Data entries
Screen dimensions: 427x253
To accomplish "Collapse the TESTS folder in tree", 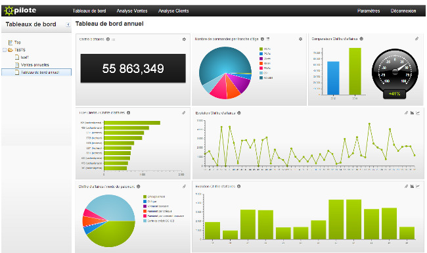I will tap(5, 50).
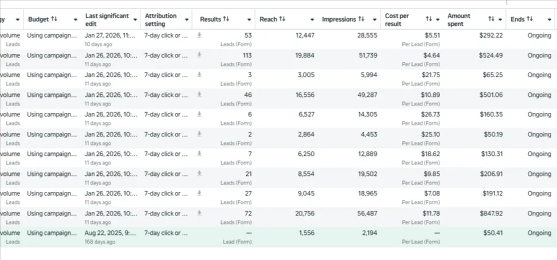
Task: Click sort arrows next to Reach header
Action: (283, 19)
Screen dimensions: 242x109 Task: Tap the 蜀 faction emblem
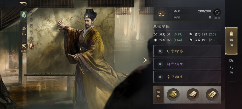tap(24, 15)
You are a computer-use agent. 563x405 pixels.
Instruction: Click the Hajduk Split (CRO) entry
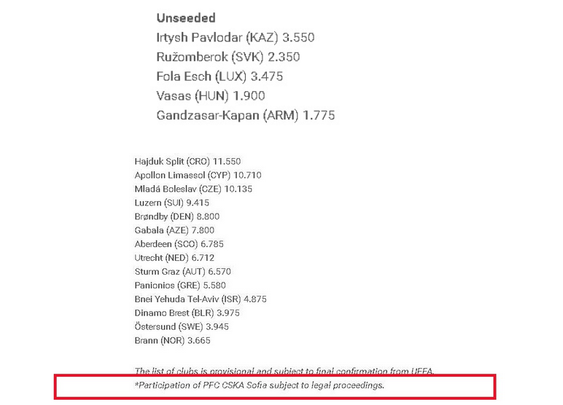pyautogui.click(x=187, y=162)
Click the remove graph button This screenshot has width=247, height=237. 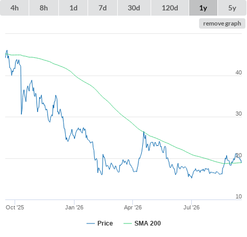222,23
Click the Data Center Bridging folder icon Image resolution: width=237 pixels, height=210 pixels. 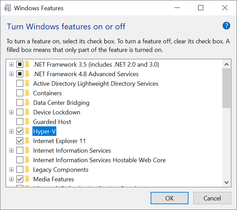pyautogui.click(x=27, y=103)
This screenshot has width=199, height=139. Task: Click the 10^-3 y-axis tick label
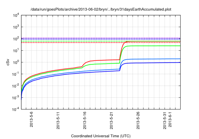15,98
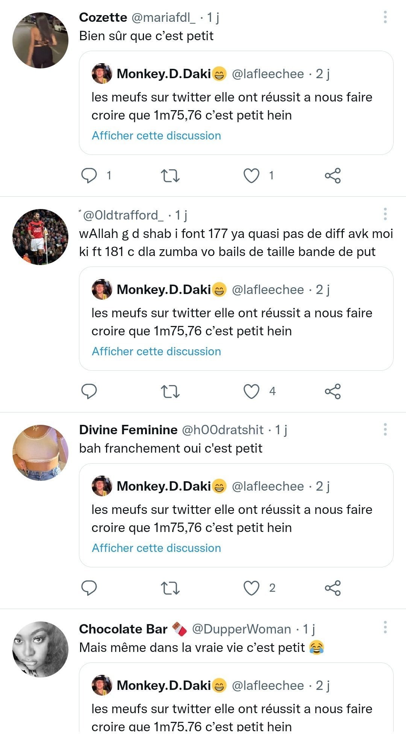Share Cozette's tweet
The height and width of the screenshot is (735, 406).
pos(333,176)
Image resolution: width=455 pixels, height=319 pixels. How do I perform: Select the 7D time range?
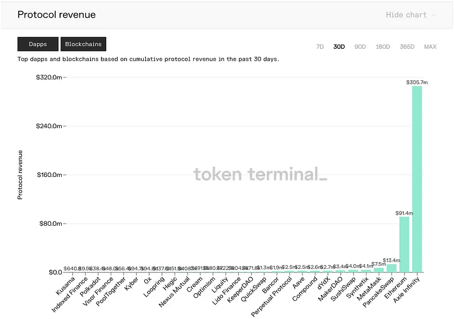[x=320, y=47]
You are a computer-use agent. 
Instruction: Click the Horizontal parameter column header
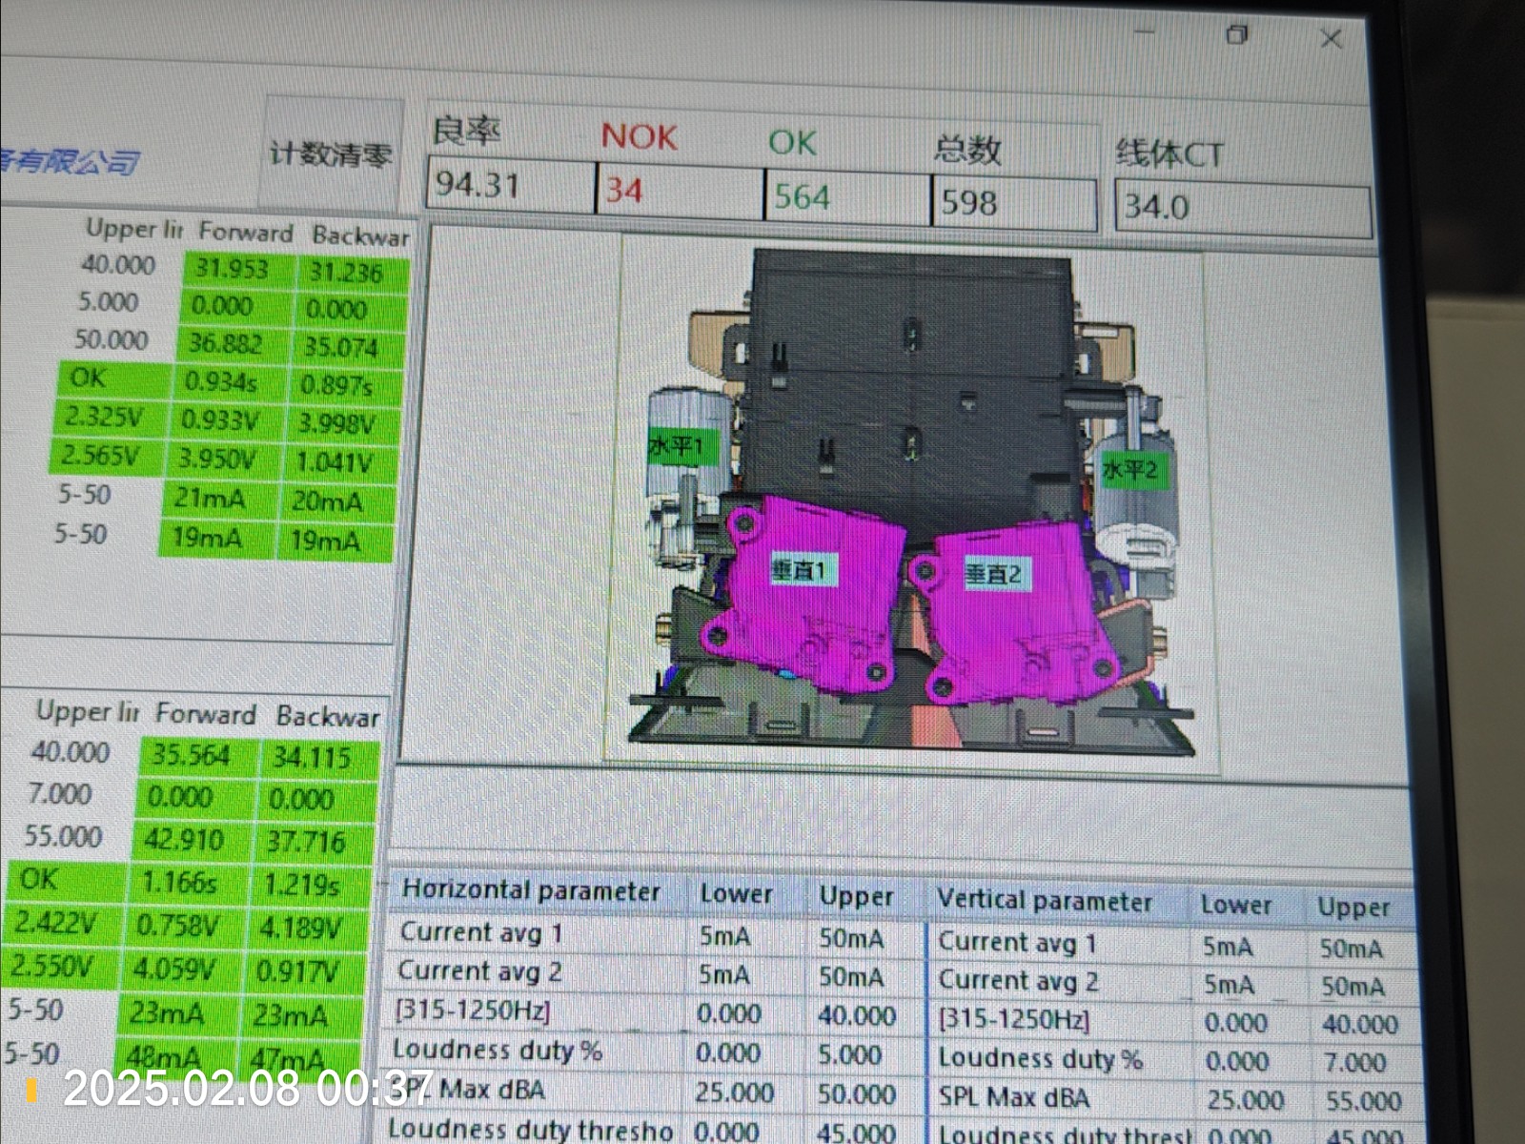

* Problem: Set down only the lines running from the line with "This screenshot has width=199, height=139." to the end of the entries, inclusive; omit every picture.

* Written solution:
This screenshot has width=199, height=139. Task: Click the 10^-3 y-axis tick label
15,98
Share Cozette's tweet
The height and width of the screenshot is (735, 406).
pos(333,176)
Image resolution: width=455 pixels, height=319 pixels. How do I perform: Select the 7D time range?
[x=320, y=47]
You are a computer-use agent. 
Instruction: Click the Horizontal parameter column header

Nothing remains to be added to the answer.